ヒルダが何を言っているのか?といった体でミリーナに言う。

「でも、ルークはこっちの鉄の棒を5回斬ったって言ったのよ?あたしは、木の棒でさえ2回なのに、、、」

「我も先ほど走っていて思ったんじゃ・・・あんまりルークと比べ過ぎてもよくないなと。ほぼ到達者が近くにいることはとても良い刺激になるが結局成長に近道はない。地道にコツコツやるしかあるまいて」

「・・・まぁ、そうなんだけどね」

ヒルダの言葉に納得するミリーナ。

ミリーナ自身、ヒルダが言ったようなことは頭では理解しているのだが、中々気持ちが理解してくれない。

そんな感じだった。

ふぅ

ミリーナは一度深呼吸してから、

「ありがとう。ヒルダちゃん。焦っている自覚はあったんだけど、どうしても気持ちがね」

「気にするでない。理解しているなら良いのじゃ。我も自分なりの成長を少しずつしていくつもりじゃからお互いに高めあえたらと思っておる」

「そうね。これからもよろしくね、ヒルダちゃん」

何だか無性に握手がしたくなったミリーナが手を差しだす。

「こちらこそよろしく頼む。
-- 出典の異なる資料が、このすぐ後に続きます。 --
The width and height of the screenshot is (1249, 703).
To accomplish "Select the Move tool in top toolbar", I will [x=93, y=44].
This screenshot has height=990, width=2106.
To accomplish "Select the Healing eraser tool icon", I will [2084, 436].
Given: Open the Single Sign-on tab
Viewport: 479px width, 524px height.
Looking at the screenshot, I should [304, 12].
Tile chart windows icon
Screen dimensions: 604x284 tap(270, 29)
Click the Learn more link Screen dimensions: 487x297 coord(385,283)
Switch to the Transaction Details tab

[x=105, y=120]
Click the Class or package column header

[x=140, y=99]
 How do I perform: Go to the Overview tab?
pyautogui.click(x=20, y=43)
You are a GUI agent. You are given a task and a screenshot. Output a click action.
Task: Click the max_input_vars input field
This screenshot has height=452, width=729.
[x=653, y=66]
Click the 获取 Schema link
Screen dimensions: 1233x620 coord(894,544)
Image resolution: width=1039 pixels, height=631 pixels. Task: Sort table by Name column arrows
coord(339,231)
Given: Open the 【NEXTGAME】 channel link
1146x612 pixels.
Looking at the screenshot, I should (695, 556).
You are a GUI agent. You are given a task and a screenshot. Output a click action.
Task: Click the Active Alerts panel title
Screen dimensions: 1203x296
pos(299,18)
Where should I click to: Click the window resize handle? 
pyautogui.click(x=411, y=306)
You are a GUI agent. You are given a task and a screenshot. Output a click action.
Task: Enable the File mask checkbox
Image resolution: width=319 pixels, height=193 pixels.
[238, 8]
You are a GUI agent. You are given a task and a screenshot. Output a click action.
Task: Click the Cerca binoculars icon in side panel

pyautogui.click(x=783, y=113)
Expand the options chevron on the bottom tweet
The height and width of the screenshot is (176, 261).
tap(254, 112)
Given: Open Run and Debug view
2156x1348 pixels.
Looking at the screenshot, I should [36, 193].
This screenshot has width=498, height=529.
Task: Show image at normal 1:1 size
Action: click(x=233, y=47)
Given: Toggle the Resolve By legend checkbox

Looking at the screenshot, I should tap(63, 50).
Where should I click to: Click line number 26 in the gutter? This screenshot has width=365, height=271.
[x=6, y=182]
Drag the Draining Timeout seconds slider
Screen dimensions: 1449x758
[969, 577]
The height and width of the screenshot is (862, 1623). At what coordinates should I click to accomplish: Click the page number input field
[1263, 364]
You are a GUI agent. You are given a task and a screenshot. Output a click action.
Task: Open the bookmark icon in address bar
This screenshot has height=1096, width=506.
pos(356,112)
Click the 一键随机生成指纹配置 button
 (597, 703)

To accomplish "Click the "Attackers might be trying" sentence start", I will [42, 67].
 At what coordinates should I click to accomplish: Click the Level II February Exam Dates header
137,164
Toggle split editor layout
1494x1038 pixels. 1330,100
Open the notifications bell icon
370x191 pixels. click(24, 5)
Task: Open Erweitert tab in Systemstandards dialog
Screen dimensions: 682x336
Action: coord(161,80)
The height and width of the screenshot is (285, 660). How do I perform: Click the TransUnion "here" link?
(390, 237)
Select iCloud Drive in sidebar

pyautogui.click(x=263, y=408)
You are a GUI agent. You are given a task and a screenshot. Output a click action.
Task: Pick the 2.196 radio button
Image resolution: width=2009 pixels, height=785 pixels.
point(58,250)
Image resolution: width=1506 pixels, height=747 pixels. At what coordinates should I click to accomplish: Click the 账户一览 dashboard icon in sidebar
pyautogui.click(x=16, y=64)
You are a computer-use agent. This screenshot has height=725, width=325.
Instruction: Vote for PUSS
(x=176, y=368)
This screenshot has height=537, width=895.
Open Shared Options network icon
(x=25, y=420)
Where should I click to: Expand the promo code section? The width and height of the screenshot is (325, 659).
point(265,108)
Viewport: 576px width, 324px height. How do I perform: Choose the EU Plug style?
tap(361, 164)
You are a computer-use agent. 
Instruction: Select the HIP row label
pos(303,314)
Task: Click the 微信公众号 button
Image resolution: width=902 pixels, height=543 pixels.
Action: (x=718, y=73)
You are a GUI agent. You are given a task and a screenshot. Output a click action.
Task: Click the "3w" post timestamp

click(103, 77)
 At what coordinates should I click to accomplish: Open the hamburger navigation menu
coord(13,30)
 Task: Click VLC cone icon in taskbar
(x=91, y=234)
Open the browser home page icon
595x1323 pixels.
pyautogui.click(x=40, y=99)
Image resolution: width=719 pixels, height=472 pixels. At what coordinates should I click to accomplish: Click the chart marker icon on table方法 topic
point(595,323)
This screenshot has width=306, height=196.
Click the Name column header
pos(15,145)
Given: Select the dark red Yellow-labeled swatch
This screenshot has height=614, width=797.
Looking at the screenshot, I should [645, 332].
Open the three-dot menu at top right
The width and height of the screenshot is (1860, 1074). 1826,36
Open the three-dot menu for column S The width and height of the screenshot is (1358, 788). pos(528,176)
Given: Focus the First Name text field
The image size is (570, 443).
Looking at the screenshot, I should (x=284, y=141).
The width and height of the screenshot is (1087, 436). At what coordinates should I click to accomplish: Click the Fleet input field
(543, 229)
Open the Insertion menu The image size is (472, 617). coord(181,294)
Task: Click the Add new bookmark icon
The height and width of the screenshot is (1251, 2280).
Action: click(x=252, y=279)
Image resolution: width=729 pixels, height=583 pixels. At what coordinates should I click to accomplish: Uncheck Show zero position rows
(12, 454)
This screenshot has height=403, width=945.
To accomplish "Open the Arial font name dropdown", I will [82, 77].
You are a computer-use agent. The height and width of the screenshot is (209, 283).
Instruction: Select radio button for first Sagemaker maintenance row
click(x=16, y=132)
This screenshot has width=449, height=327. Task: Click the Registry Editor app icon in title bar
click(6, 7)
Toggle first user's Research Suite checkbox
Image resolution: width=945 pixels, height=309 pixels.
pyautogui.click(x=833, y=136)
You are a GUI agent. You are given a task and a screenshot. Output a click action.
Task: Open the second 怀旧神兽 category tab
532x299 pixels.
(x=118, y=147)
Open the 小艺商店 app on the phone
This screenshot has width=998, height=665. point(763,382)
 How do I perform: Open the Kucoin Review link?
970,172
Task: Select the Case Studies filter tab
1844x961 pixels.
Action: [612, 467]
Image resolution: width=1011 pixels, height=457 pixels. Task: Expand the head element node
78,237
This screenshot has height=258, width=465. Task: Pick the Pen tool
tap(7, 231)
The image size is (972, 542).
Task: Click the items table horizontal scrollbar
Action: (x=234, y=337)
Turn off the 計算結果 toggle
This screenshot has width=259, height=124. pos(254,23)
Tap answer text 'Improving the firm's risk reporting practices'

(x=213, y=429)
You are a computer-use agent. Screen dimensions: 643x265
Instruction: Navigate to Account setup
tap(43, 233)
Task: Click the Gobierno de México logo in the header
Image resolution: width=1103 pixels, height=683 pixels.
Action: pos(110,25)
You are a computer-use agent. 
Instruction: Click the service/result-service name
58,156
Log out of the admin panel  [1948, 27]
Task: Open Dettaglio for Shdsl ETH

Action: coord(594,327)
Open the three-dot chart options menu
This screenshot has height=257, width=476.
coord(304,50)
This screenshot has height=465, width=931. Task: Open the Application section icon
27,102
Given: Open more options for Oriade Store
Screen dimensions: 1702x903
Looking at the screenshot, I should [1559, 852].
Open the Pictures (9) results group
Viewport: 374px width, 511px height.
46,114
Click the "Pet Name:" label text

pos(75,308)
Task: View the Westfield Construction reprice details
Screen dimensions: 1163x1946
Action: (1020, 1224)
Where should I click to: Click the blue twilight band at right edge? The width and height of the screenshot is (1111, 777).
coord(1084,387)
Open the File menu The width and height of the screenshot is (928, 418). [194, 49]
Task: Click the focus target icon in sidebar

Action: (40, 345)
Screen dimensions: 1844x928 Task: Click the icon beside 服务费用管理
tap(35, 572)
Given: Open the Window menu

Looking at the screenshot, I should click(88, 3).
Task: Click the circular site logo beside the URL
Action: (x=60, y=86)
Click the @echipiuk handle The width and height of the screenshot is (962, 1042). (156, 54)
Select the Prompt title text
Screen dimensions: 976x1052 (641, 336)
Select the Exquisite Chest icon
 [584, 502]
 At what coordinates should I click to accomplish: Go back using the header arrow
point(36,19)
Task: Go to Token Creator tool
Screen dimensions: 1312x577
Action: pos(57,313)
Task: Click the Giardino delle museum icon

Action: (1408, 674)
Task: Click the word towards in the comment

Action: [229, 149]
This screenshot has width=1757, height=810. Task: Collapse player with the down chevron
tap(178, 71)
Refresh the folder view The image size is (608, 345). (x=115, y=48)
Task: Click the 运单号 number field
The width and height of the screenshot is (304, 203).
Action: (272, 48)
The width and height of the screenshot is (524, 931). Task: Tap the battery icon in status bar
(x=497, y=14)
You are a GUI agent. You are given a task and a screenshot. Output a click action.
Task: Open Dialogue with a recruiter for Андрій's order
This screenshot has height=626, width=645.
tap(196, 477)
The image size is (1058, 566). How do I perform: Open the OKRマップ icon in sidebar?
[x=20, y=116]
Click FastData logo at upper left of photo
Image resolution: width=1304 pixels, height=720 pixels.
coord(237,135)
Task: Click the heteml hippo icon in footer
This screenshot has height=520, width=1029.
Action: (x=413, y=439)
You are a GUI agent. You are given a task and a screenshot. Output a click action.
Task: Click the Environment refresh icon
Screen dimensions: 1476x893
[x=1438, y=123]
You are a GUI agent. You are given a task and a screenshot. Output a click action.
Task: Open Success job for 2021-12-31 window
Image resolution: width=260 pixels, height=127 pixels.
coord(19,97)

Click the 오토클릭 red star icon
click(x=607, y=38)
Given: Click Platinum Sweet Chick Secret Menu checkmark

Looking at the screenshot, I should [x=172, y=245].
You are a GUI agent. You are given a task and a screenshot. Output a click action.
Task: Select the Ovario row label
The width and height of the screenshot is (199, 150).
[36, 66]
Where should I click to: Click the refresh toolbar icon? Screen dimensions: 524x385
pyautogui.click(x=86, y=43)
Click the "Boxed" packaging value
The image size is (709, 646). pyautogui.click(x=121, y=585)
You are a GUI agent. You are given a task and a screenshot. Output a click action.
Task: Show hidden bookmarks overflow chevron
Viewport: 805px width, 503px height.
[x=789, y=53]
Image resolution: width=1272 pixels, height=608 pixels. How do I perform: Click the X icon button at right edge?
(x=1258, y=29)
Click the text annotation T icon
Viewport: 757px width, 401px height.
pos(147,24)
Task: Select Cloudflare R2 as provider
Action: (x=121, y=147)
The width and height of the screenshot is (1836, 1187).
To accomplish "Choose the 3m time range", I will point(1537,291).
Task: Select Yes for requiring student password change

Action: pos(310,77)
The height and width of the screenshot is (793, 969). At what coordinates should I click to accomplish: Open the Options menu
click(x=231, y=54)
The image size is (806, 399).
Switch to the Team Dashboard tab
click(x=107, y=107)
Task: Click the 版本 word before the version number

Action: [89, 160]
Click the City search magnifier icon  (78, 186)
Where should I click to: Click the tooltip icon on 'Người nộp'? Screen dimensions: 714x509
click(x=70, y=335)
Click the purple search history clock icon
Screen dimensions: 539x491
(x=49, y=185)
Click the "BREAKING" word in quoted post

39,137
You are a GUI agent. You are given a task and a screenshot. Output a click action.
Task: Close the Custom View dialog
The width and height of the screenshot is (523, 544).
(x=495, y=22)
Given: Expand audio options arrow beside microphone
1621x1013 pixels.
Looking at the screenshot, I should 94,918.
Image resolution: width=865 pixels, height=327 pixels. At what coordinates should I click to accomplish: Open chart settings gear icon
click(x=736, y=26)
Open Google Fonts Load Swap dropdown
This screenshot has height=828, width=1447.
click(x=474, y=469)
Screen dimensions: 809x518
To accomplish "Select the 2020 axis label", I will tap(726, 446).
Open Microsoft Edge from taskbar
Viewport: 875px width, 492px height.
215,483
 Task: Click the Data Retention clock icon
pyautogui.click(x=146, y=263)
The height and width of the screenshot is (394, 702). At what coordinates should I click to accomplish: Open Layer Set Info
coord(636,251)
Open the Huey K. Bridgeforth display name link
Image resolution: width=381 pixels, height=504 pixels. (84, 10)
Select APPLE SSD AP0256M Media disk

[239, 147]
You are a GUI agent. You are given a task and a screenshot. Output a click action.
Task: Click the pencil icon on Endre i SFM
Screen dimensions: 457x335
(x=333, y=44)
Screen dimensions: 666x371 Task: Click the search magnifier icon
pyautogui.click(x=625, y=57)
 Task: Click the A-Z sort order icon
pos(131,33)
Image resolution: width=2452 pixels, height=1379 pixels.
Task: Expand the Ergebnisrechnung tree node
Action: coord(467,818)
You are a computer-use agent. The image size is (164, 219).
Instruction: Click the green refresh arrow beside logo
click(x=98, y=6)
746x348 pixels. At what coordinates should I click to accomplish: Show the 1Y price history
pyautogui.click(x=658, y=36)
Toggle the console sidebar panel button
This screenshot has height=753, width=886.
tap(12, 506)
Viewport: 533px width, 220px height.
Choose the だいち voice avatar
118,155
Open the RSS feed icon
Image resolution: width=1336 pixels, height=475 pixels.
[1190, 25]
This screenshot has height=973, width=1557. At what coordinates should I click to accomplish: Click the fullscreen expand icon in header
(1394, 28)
ミリーナ」

ヒルダも快く手を取った。

「さて、お次はこちらね」

ミリーナが気を取り直して、鉄の棒の太くない方を地面に刺す。

ヒルダが斬鉄の邪魔にならないように下がる。

ミリーナが呼吸を整えると『護命剣』を振り下ろした。

キィィィン

甲高い音を森の中に響かせ、鉄の棒が見事に切れる。

「おお!やるな!!さすがミリーナじゃ」

ヒルダが飛び上がりながらミリーナを褒める。

「ありがとう!1回しか斬れなかったけど、斬れたからまずは良しとするわ」

「そうそう。そういうことじゃ!」

ミリーナの言葉にヒルダが嬉しそうに応答する。

「反省点としては、剣の重さについていけてない点ね。とんでもなく頑丈な『護命剣』だからこそ壊れるリスクを無視して遠慮なく振れるのだけど、1度に斬れる回数が重さについていけてないせいで少なくなってしまっているのよね・・・」

ミリーナが次につなげるために自分の状況を分析する。